Good point. And perhaps some of the programs that use the data could
choose two treat two consecutive paragraphs as one entry. Although in
some cases it's simpler to just choose a slightly wider scope, as it
might be better to have too much context than not enough.
Currently it is used in only *one* place in the perl documentation:
pod/perlfunc.pod uses it for the "-X" filetest operators.
* It should be considered case-insensitive.
This would lead to some ambiguities:
-b File is a block special file.
-B File is a "binary" file (opposite of -T).
-c File is a character special file.
-C Same for inode change time (Unix, may differ for other platforms)
-s File has nonzero size (returns size in bytes).
-S File is a socket.
-t Filehandle is opened to a tty.
-T File is an ASCII text file (heuristic guess).
I'm not sure if this is really a problem
Or maybe I was too quick to dismiss case-sensitivity. Maybe it should be
up to the processing programs to decide whether they want to be
case-sensitive or not (and maybe the user can control it with
command-line arguments and such). But if we go for case-sensitivity, I'd
add a style rule that says:
* all entries should be written in lowercase, unless uppercase is
necessary due to case sensitivity. For example, for generic keyworks
like "operator", use X<operator>, not X<Operator>.
Perl comes with over 100 files in the pod/ directory, totaling over
100,000 lines of POD. Obviously, indexing all of it by hand is a very
large task, so the question arises as to who will do it. If people agree
that this is a good idea and are willing to apply the patches, I could
lead the project, and hope to attracting volunteers. In the worst case
(no one else is willing to help), I believe that even if I can't index
*all* of the pods, a partial index is better than no index at all. I
would start with the documents that I consider more important, such as
perlop, perlsub, perlre, perlobj, etc. Documents such as perldelta* and
the faqs probably don't need indexing that much.

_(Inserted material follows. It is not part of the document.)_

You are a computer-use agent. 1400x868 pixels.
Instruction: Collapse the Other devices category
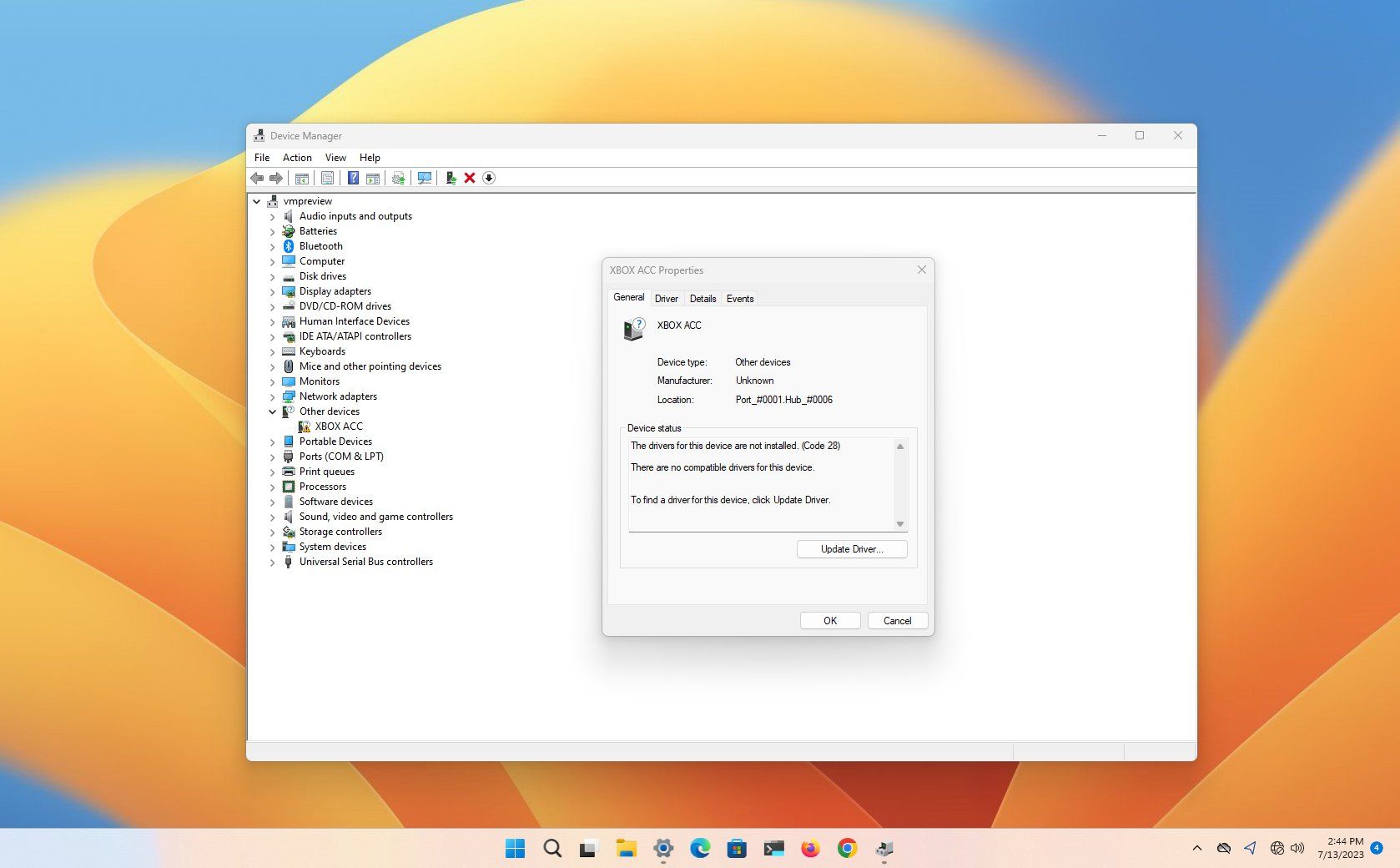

Potentially the faqs do. The deltas might benefit from it, particularly if
searching for a topic on a recent set of documentation brings up an important
bug fix in a specific version of perl, and the user realises that there perl
is older than this.
I agree that it can be useful, it's just a lower priority IMO. The faqs
because they can already be searched with perldoc -q (at least the
questions), and perldelta* because it's a bit "esoteric" (not what a
beginner would be looking at when trying to figure out the purpose of an
operator or function, for example ;-)
The proposal seems very well thought through, and I'd be very happy to see
you start on this soon. I'd hope that you'd soon attract volunteers to help,
but as you rightly say, only time will tell.
Thanks, I'm glad you like it. I've already started. Any volunteers? ;-)
I'll post later in perlmonks to see if there are any potential
volunteers out there.
Ivan